·5 min read

Parallelism and Rate Limit for Workflow And QStash

Sancar KoyunluSancar KoyunluSenior Software Engineer @Upstash

Parallelism and Rate Limits for Workflow and QStash

We are excited to announce the release of Flow-Control, a new feature that lets you set Rate and Parallelism limits for QStash Publish and Workflow.

This blog is divided into four sections for easier reading:

Motivation

Our community drives our development. We’ve heard your feedback on two key points:

  • Workflow: Our Workflow product is gaining traction. However, it launched without built-in rate or parallelism limits. The existing parallelism control via Queues was not suitable for Workflow.
  • Queue Limitations: Many users relied on Queue Parallelism to prevent bursts on their endpoints. However, queues had per-plan limits due to memory/CPU allocation constraints. The new design removes these restrictions, allowing you to configure limits based on your application’s needs without worrying about plan limits.

To solve these issues, we developed Flow-Control, which works for both Workflow and QStash.

How It Works

  • Rate Limit: This defines the maximum number of calls per second. Calls within the same FlowControl key contribute to the rate count. Instead of rejecting excess calls, QStash delays them for execution in later seconds, respecting the limit.
  • Parallelism Limit: This controls the number of concurrent executions. Unlike rate limiting, execution duration matters. At no time will there be more than the specified number of active calls. If the limit is reached, other publishes will wait until a slot is available and, once one finishes, they will continue.
  • Using Rate and Parallelism Together: Both parameters can be combined. For example, with a rate of 10 per second and parallelism of 20, if each request takes a minute to complete, QStash will trigger 10 calls in the first second and another 10 in the next. Since none of them will have finished, the system will wait until one completes before triggering another.

How to Use It

QStash

Here’s an example of using Flow-Control with QStash:

const client = new Client({ token: "<QStash_TOKEN>" });
 
await client.publishJSON({
    url: "https://my-api...",
    body: { hello: "world" },
    flowControl: { key: "app1", parallelism: 3, rate: 10 },
});

For more details and other SDKs, see the documentation here.

Workflow

There are two main use cases for Flow-Control in Workflow:

  1. Limiting the Workflow Environment: Controlling the execution environment.
  2. Limiting External API Calls: Preventing excessive requests to external services.

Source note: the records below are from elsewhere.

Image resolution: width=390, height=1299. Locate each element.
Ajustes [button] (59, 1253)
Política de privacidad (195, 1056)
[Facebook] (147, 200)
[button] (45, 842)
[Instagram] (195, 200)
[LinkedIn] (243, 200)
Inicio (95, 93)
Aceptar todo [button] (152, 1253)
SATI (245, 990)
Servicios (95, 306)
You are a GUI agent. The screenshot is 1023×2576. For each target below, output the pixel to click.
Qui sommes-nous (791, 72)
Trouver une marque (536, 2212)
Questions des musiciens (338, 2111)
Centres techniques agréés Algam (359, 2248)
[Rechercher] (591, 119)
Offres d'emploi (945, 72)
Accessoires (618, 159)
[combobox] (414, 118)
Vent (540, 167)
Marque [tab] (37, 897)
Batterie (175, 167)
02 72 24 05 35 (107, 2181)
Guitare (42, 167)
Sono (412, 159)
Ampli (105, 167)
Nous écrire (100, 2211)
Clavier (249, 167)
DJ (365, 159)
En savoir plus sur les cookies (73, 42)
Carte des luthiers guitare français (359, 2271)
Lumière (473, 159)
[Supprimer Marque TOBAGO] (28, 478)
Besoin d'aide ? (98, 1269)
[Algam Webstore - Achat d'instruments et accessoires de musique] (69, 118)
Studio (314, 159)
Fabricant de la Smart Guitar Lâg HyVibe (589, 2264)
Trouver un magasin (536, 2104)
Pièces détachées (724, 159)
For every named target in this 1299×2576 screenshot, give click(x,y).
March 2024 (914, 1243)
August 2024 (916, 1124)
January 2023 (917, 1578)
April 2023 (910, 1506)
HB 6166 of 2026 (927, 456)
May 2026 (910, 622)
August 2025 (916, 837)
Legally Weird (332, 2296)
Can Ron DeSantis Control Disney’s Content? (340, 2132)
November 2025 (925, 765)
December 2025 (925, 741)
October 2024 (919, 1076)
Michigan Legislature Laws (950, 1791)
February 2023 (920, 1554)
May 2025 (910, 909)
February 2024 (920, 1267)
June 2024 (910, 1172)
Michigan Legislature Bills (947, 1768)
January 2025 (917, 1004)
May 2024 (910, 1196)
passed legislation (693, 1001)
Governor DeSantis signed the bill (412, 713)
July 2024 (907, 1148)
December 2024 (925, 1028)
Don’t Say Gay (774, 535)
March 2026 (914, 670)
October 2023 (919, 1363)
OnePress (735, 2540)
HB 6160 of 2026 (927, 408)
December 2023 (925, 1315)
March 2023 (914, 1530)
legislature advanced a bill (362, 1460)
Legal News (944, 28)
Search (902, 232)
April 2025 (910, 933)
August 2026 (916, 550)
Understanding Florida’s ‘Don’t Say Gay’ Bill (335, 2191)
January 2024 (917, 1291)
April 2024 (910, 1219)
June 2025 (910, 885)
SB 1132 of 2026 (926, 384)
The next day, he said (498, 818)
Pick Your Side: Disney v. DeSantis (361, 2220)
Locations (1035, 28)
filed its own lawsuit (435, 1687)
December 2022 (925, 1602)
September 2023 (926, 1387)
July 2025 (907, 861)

Limiting the Workflow Environment

To limit the execution environment, you need to configure both the serve and trigger methods. When configured, all the steps of the workflow will respect the limits. Due to the nature of the Workflow SDK, QStash calls the serve method multiple times. This means that to stay within the limits of the deployed environments, the given rate will be applied to all calls going from QStash servers to the serve method.

Note that if there are multiple Workflows running in the same environment, their steps can interleave, but overall rate and parallelism limits will be respected if they share the same flowControl key.

  • In the serve method:
export const { POST } = serve<string>(
    async (context) => {
        await context.run("step-1", async () => {
            return someWork();
        });
    },
    {
        flowControl: { key: "app1", parallelism: 3, rate: 10 }
    }
);

For more details, see the documentation on Rate and Parallelism.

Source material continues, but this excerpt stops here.